Who sets the rules. Where does the money come from. What is Europe trying to become.
When the Draghi report on European competitiveness appeared, I read it and felt both alarmed and energised. It was a signal that the ground under our work is shifting. More recently I spent time with two substantial pieces: Europe in the Age of AI and The Constitution of Innovation. Together they forced me to ask a simple question:
where do my own views sit in this landscape, and what does that mean for my company and the organisations I advise.
This is a developing arena for me. My perspective will evolve. But the topic became too important to treat as background noise.
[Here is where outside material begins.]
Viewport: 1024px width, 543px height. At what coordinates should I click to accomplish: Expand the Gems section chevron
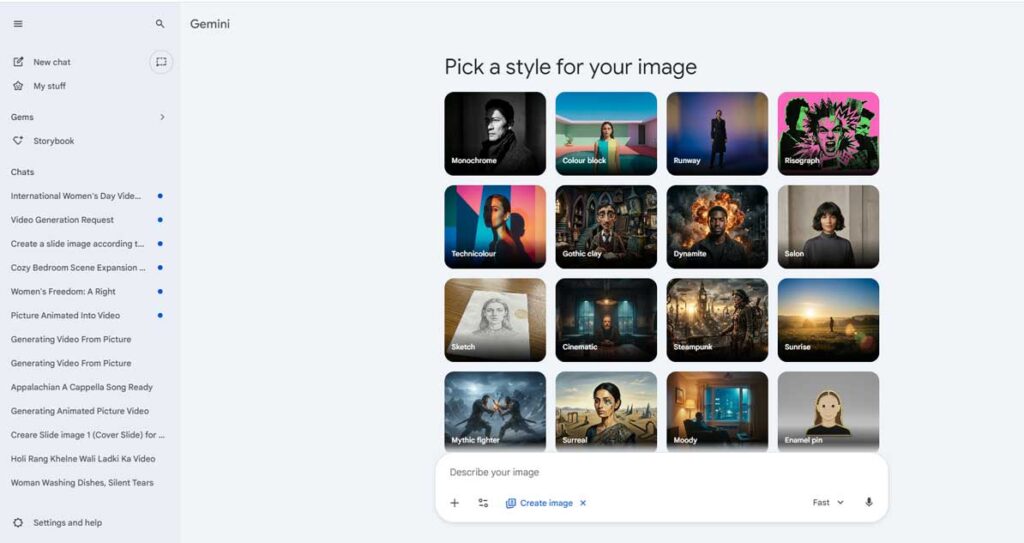[162, 117]
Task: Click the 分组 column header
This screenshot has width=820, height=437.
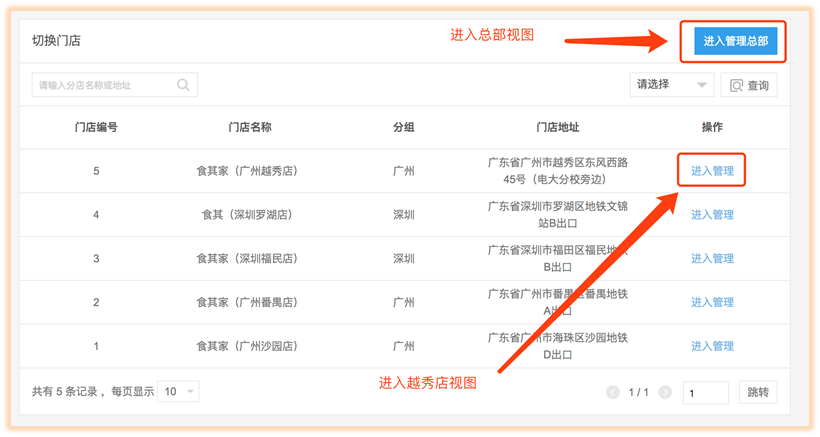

The work we do is shaped by forces that reach far beyond project scopes and product roadmaps.
When I write Europe here, I mean the Union and the wider ecosystem of companies, institutions and regional networks that give it real capability.
Quick takeaways
- Europe’s AI debate is now about power, security and the economy.
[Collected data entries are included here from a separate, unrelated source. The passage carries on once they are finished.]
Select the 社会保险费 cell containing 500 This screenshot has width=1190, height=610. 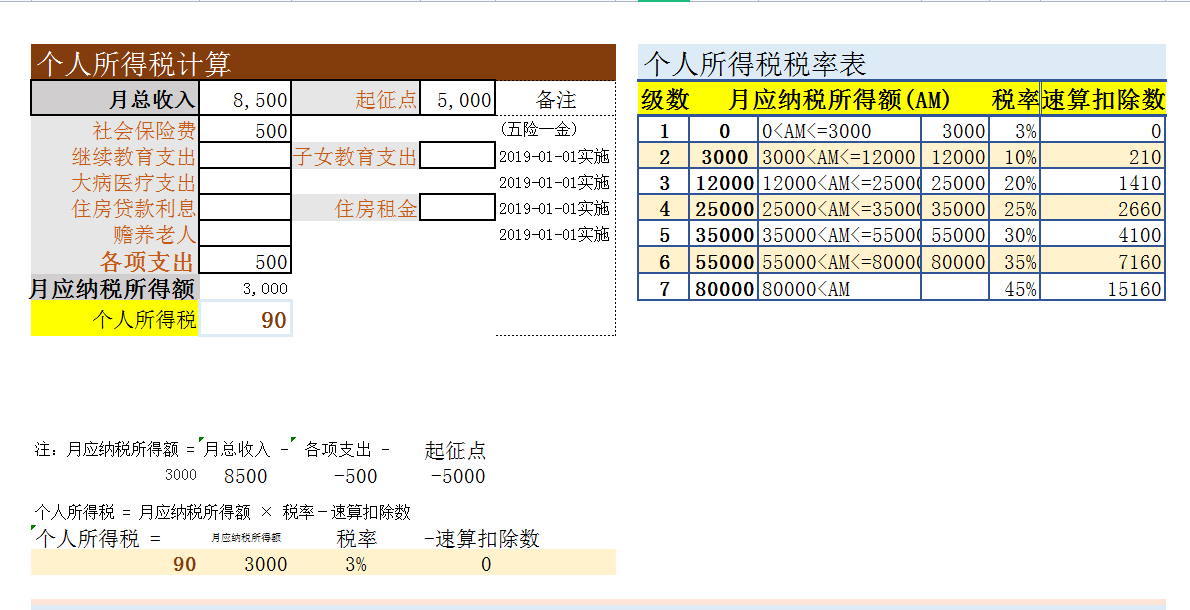point(247,129)
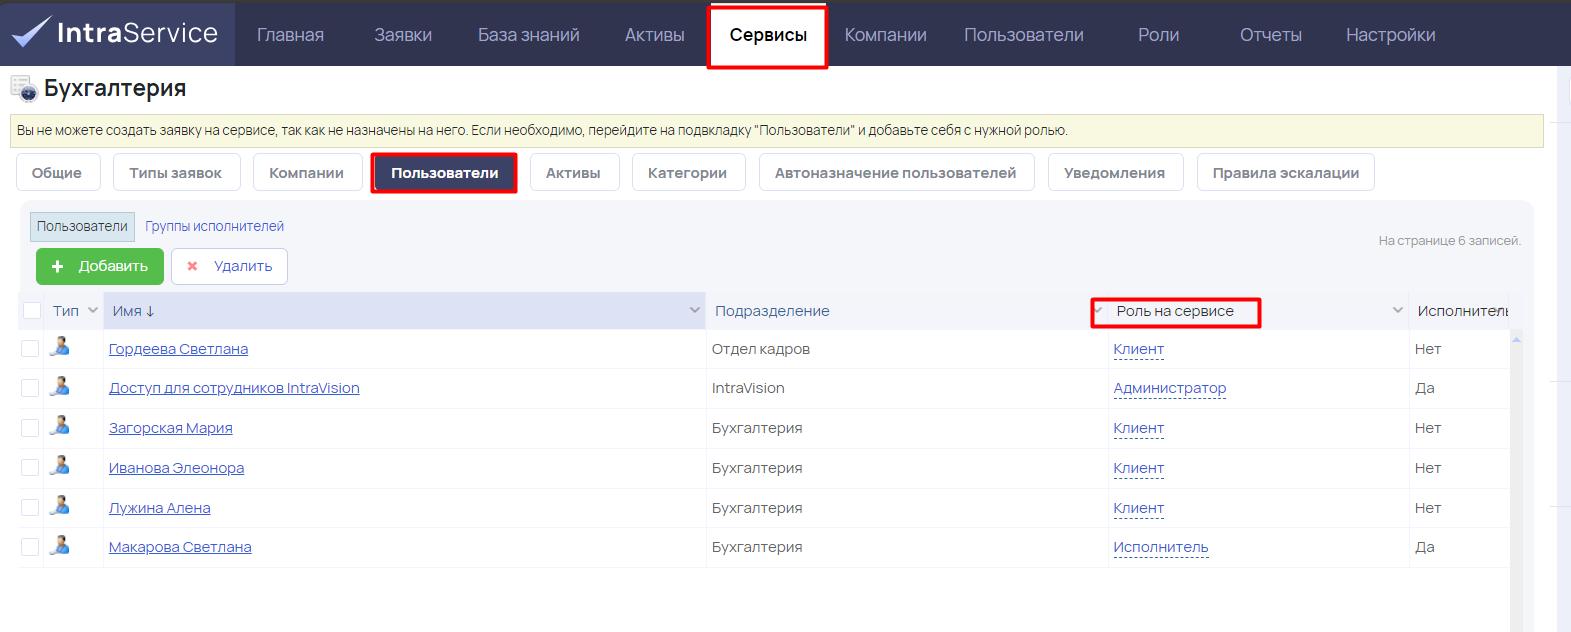Click the IntraService checkmark logo
Screen dimensions: 1571x632
pyautogui.click(x=30, y=33)
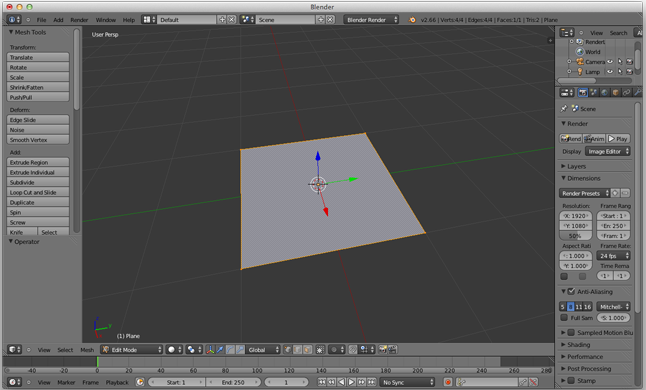Click the play animation arrow in timeline
Viewport: 646px width, 390px height.
[351, 382]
- Fragmentation, hesitation and underinvestment slow us down.
- My focus is shifting toward local pioneers and practical capability building.
Why this became urgent for me
I run an agency that designs and implements AI-driven tools for healthcare, public services and mid-sized companies. These organisations operate under European rules and budgets, and their ability to modernise is shaped by Europe’s strategic choices.
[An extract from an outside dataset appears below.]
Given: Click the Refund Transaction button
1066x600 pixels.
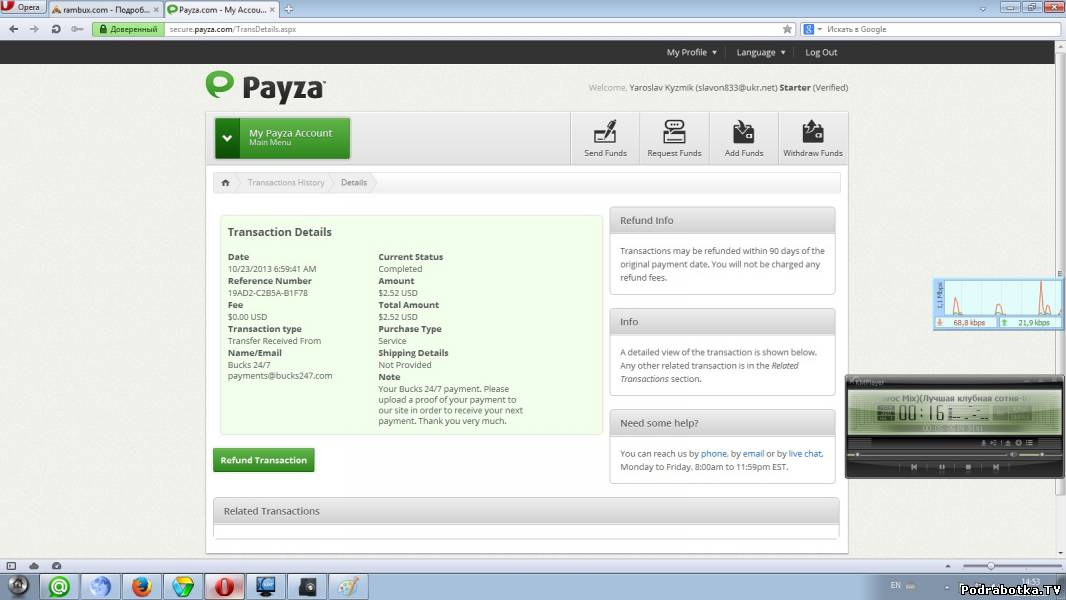Looking at the screenshot, I should (x=263, y=460).
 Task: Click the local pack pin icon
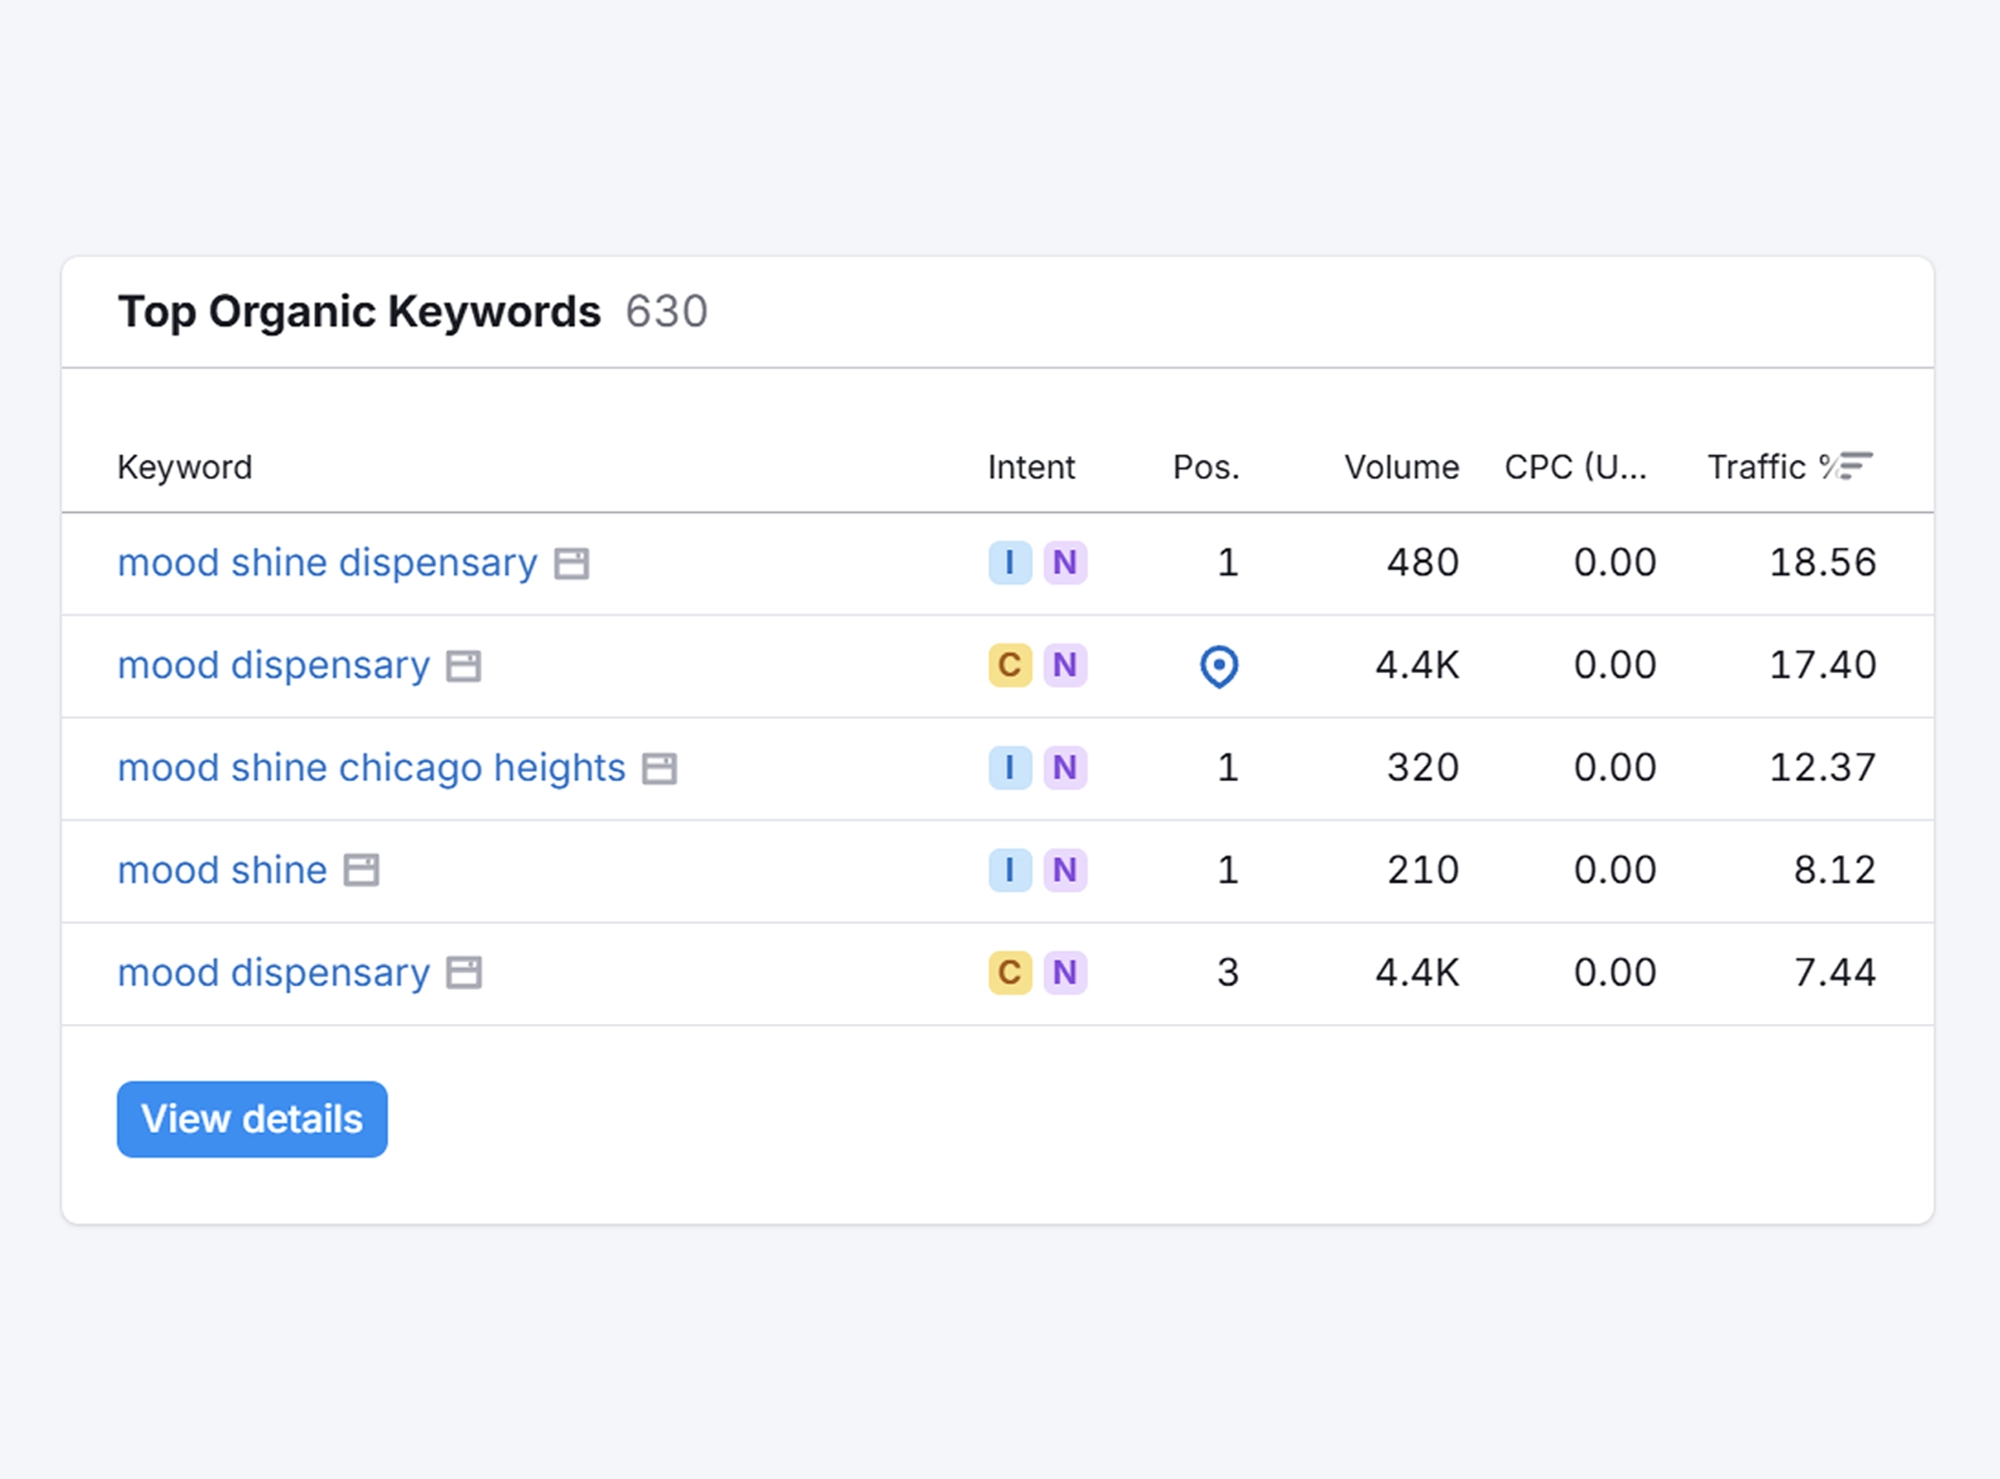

Another element matters too. Public attitudes toward technology in Europe are oddly ambivalent. It is not fear or moral outrage, but a quiet scepticism. As if digitisation is something that happens elsewhere and mostly brings inconvenience.
The Blair report, Europe in the Age of AI, confirms this intuition: digitalisation is not a priority for European voters, and innovation and AI consistently rank near the bottom of topics citizens want the EU to focus on. This creates a political environment where urgency is low and hesitation feels safe.
That makes it even more important to understand the terrain: what is pulling us forward and what is holding us back.
Two lenses on Europe’s AI future
One text, Europe in the Age of AI, frames AI as a geopolitical turning point. Technological capability is presented as a requirement for security, prosperity and democratic confidence. It calls for political leadership, serious investment in compute and energy, and a more coherent narrative around technology in daily life.
The other, The Constitution of Innovation, focuses on economic mechanics. It argues that the Union’s prosperity engine has stalled: the internal market remains incomplete, regulation piles up, incumbents are protected and risk-taking suffers. The answer is to restore economic dynamism, with fewer barriers and faster scaling across borders.

One starts from politics and security. The other from markets and law. Yet they strike the same nerves.
Where they agree
- Fragmentation is the central obstacle.
- Underinvestment leaves Europe consuming more than it creates.
- Hesitation preserves the status quo at the expense of future capacity.
- Sovereignty is about leverage and capability, not isolation.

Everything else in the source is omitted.